TASK DESCRIPTION: At the line containing "The image size is (1366, 548).", begin an exact copy of the lines below and continue through the final one, with no pictures.
*** Opening THE DATA ***
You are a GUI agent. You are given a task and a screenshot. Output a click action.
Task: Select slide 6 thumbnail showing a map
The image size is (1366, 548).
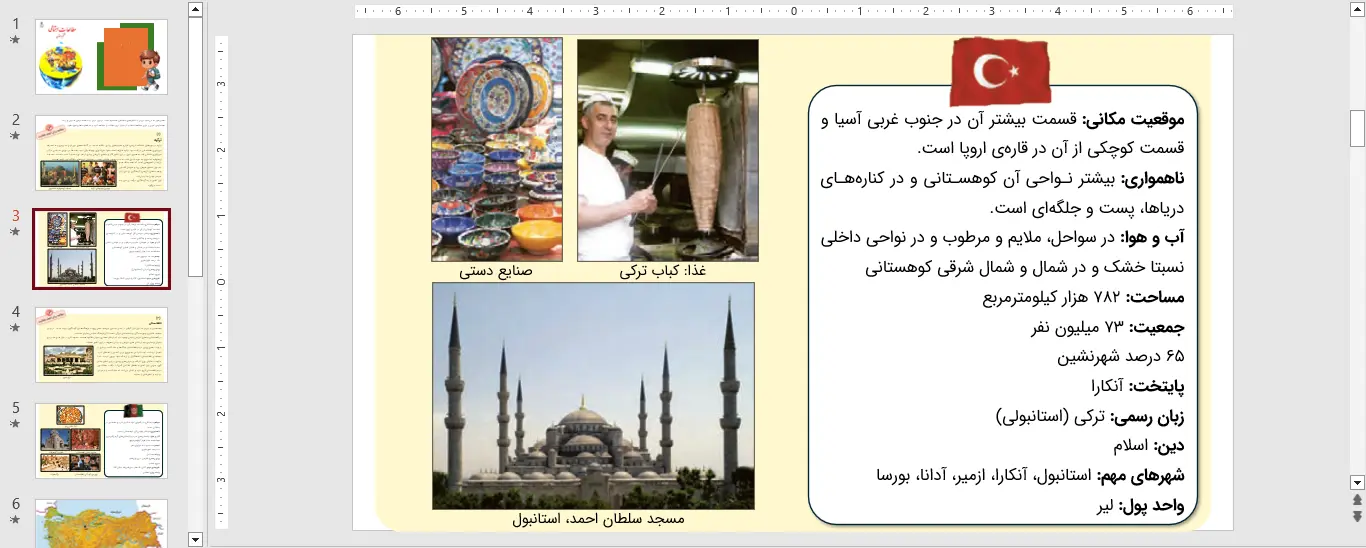click(x=101, y=523)
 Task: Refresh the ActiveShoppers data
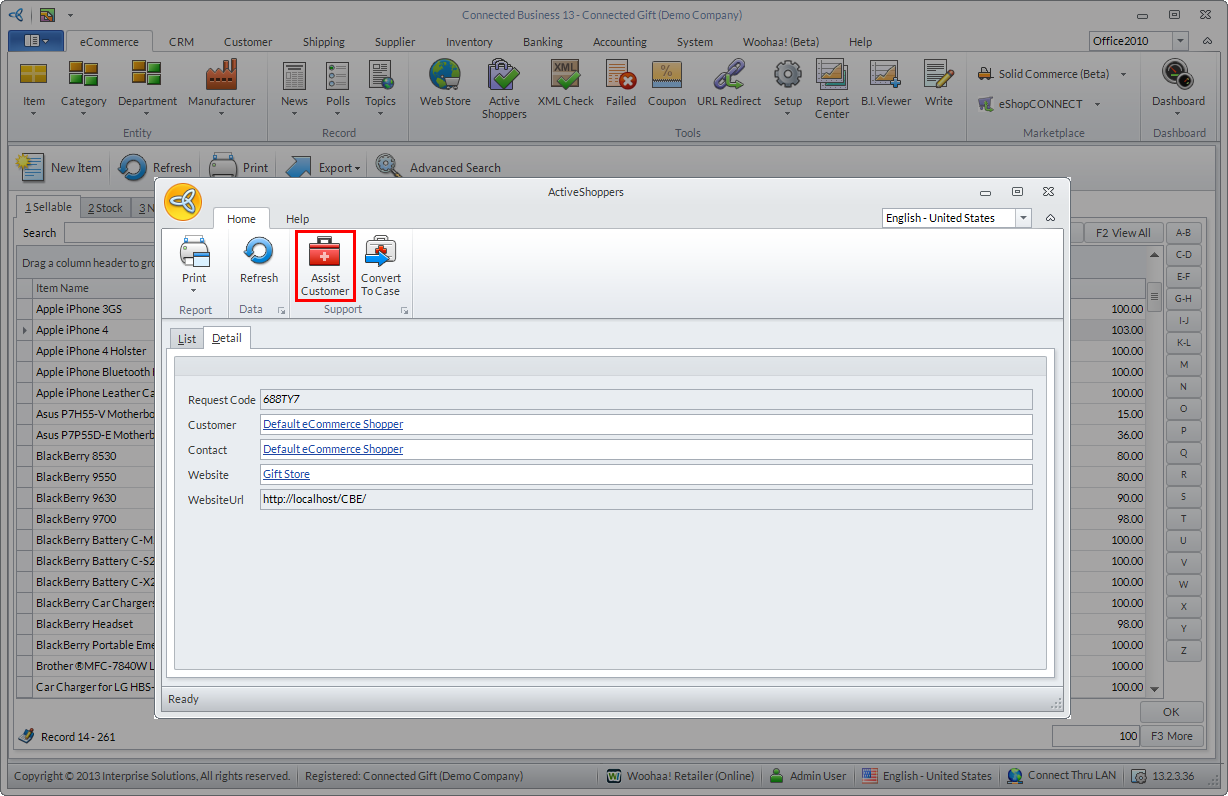coord(259,261)
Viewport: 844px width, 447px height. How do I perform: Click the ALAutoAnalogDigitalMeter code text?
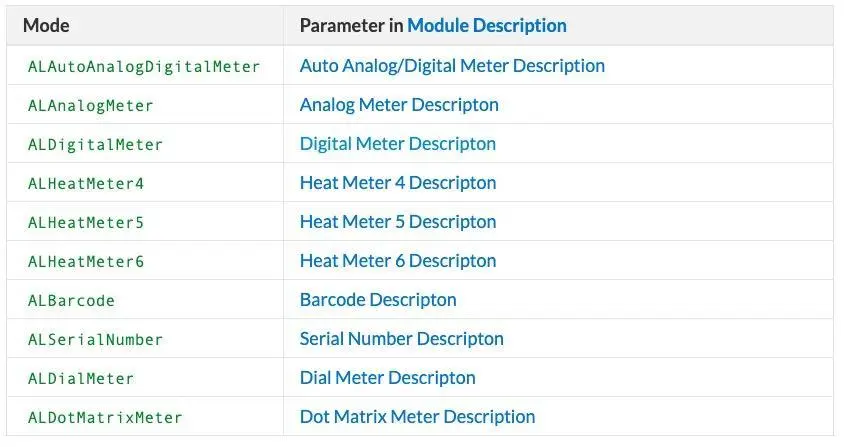(144, 67)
*** Closing THE DATA ***
EXERCISE RESPONSE:
The image size is (1366, 548).
click(x=101, y=523)
 Task: Refresh the ActiveShoppers data
coord(259,261)
Viewport: 844px width, 447px height. How do I perform: Click the ALAutoAnalogDigitalMeter code text?
(144, 67)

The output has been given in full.